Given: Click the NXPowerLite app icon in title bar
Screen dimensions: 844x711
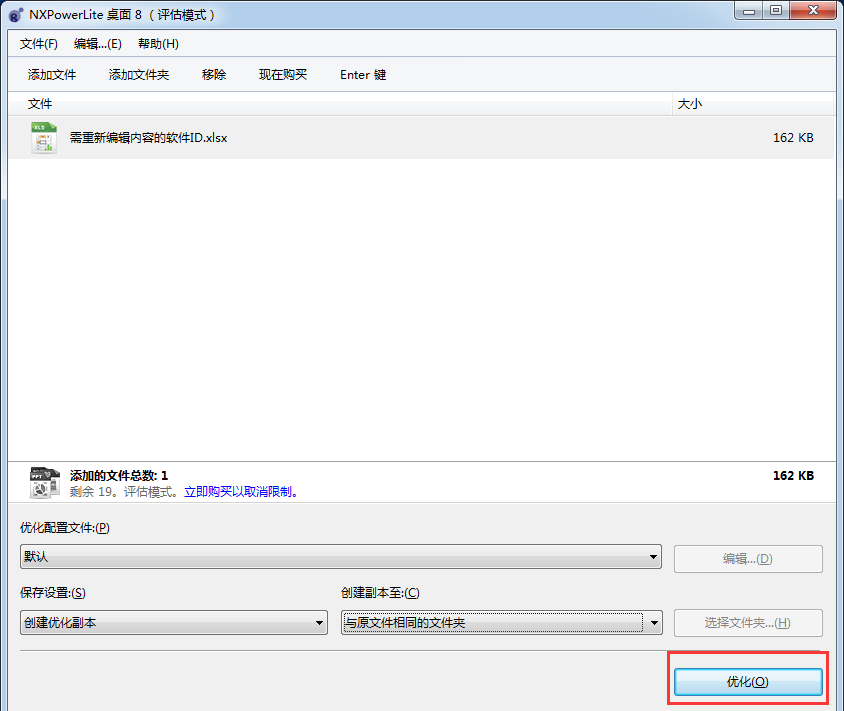Looking at the screenshot, I should pyautogui.click(x=16, y=15).
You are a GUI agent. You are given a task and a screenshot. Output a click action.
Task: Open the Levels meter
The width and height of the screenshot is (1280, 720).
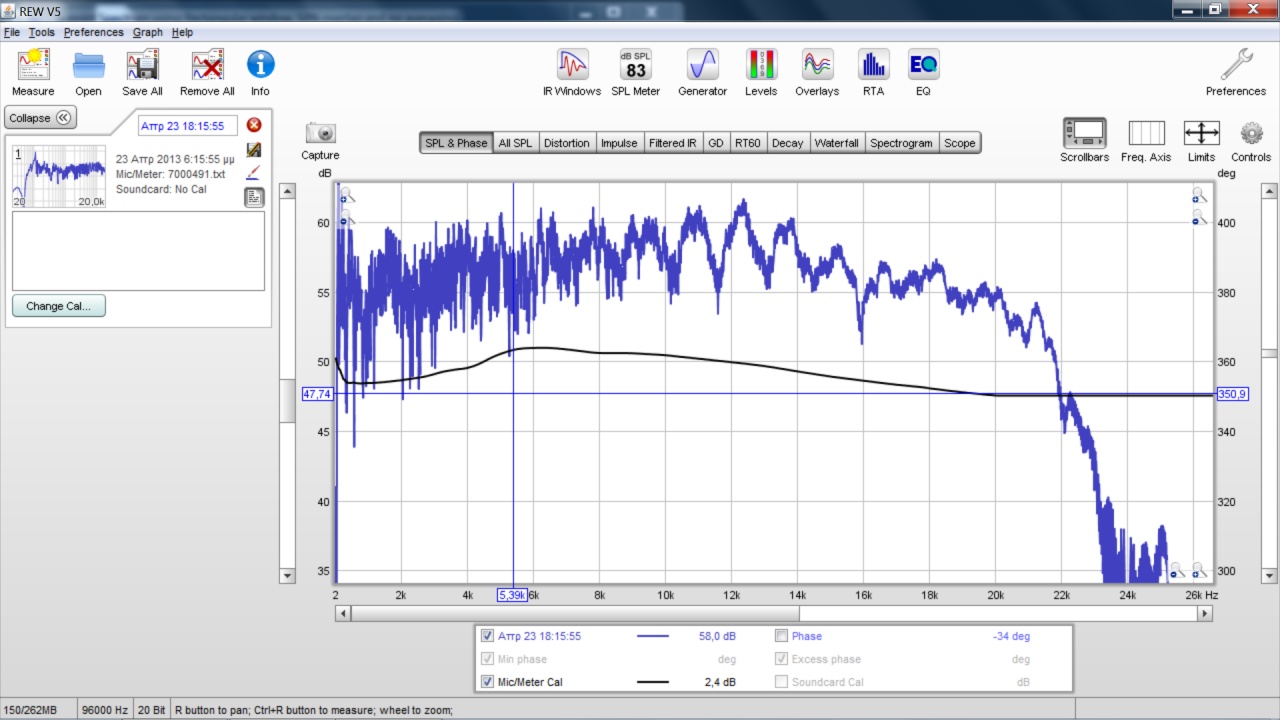pyautogui.click(x=760, y=66)
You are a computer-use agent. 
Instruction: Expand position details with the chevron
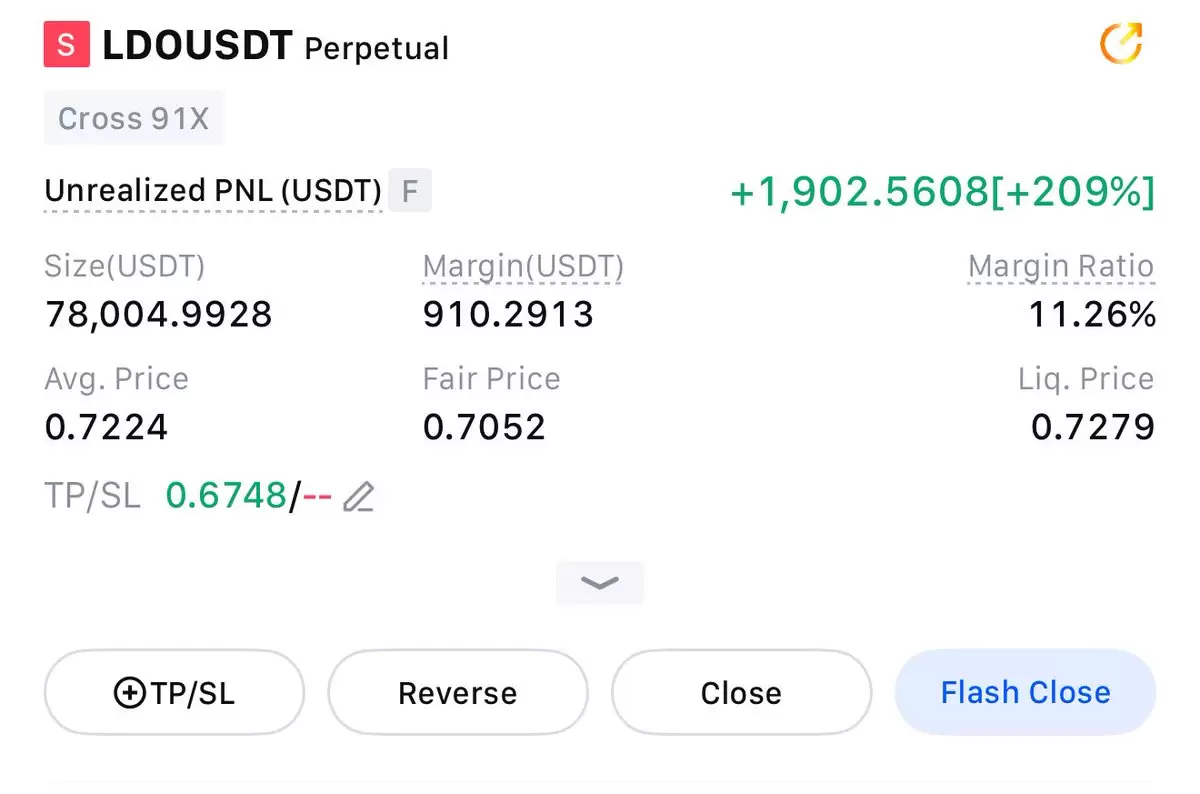coord(600,582)
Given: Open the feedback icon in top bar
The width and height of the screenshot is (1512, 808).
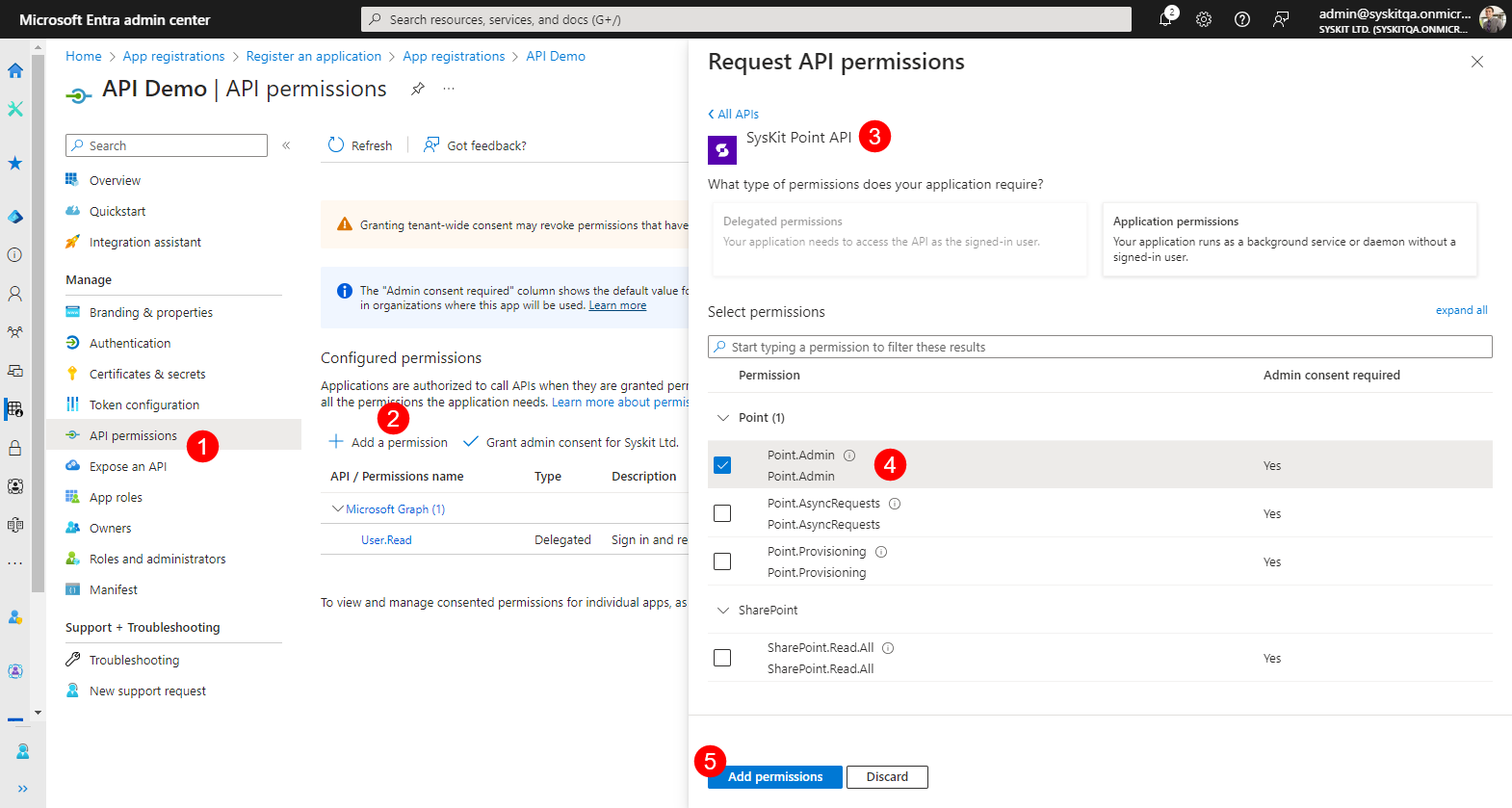Looking at the screenshot, I should (1281, 19).
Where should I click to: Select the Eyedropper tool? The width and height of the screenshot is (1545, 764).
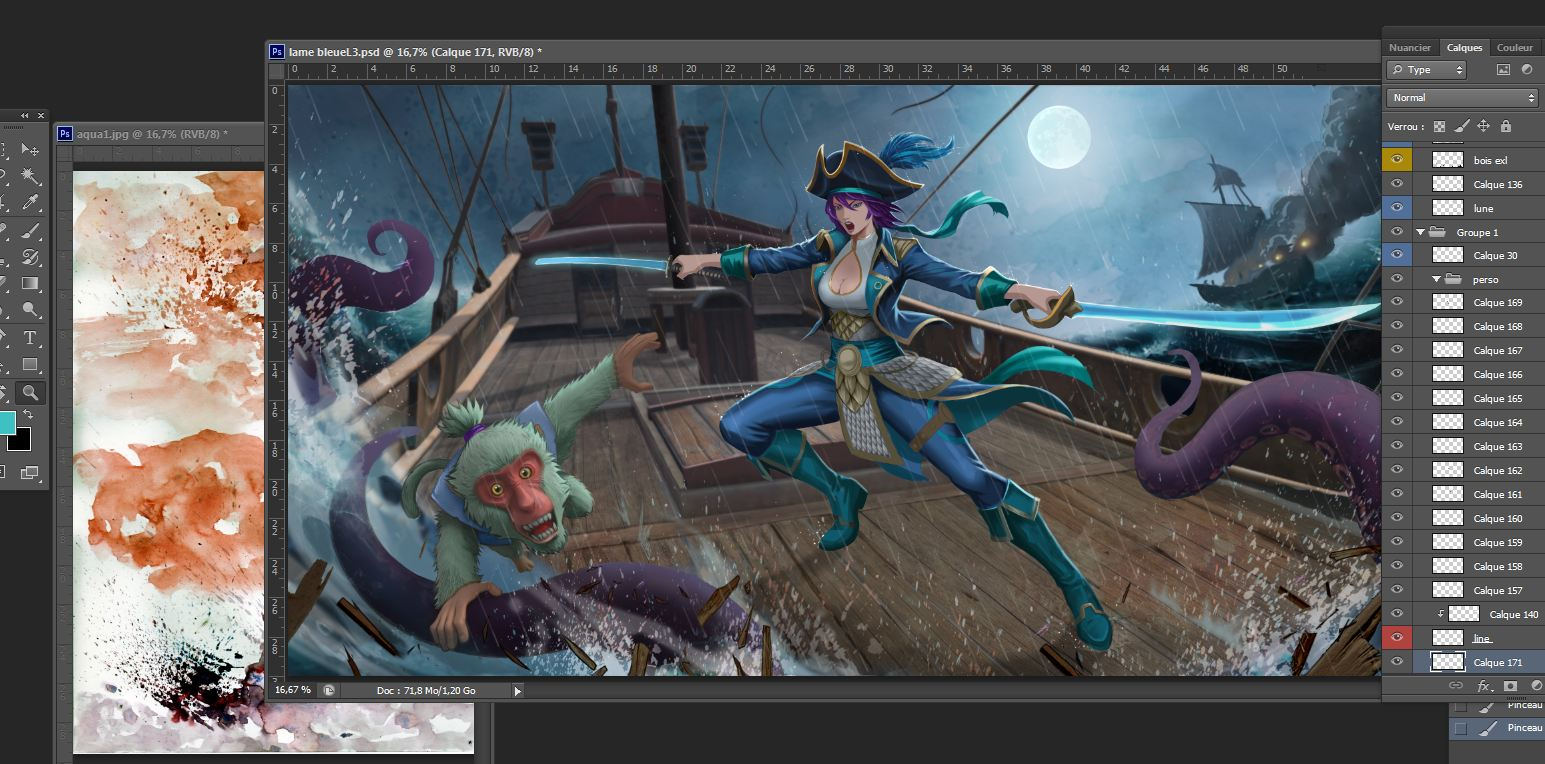[30, 203]
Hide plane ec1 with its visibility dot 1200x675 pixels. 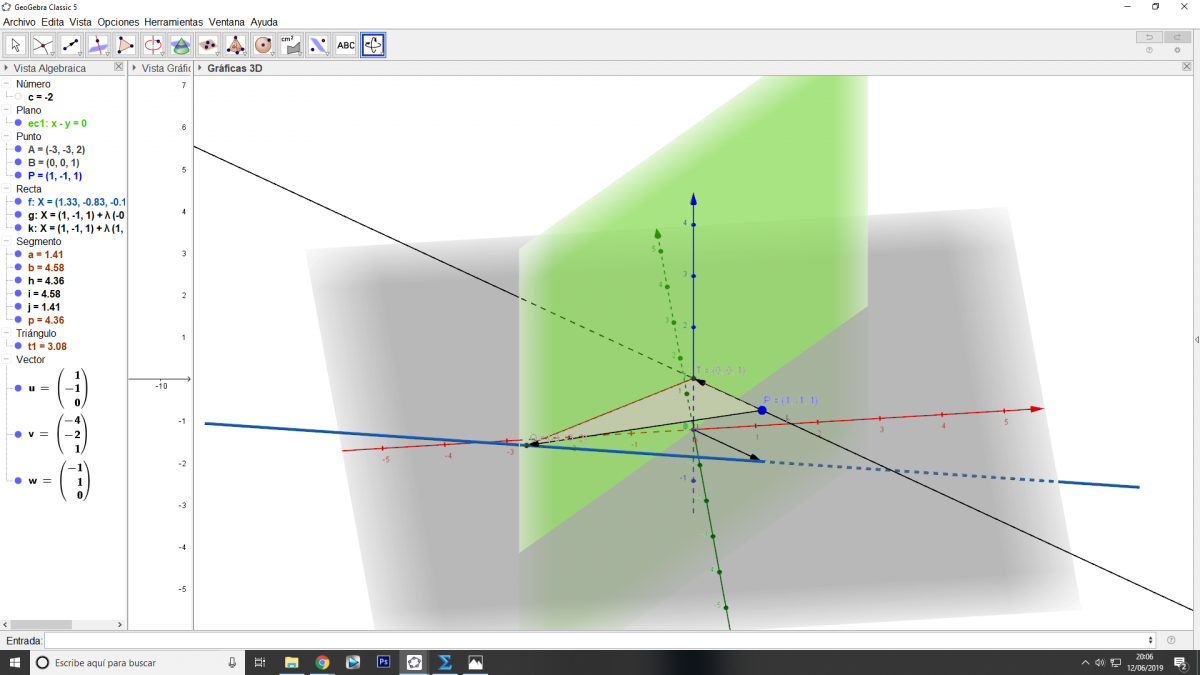[18, 123]
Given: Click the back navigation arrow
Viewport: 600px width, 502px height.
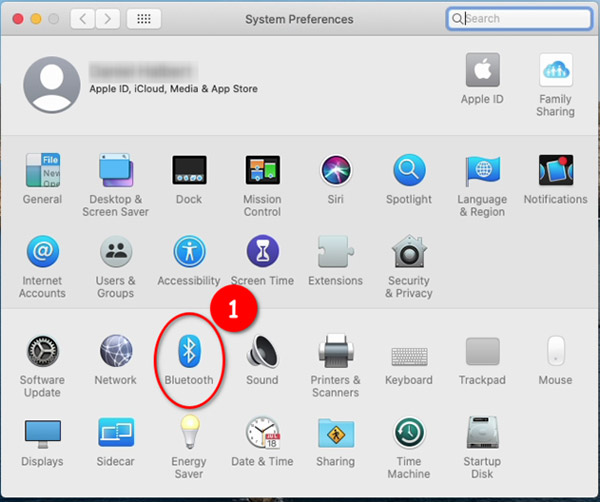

→ **Task to carry out**
Please print, exactly as given, the lines running from the beginning of the listing through the line containing "Task: Open the Levels meter", omitting each picture.

→ **Response below**
Given: Click the NXPowerLite app icon in title bar
Screen dimensions: 844x711
Looking at the screenshot, I should pyautogui.click(x=16, y=15).
You are a GUI agent. You are given a task and a screenshot. Output a click action.
Task: Open the Levels meter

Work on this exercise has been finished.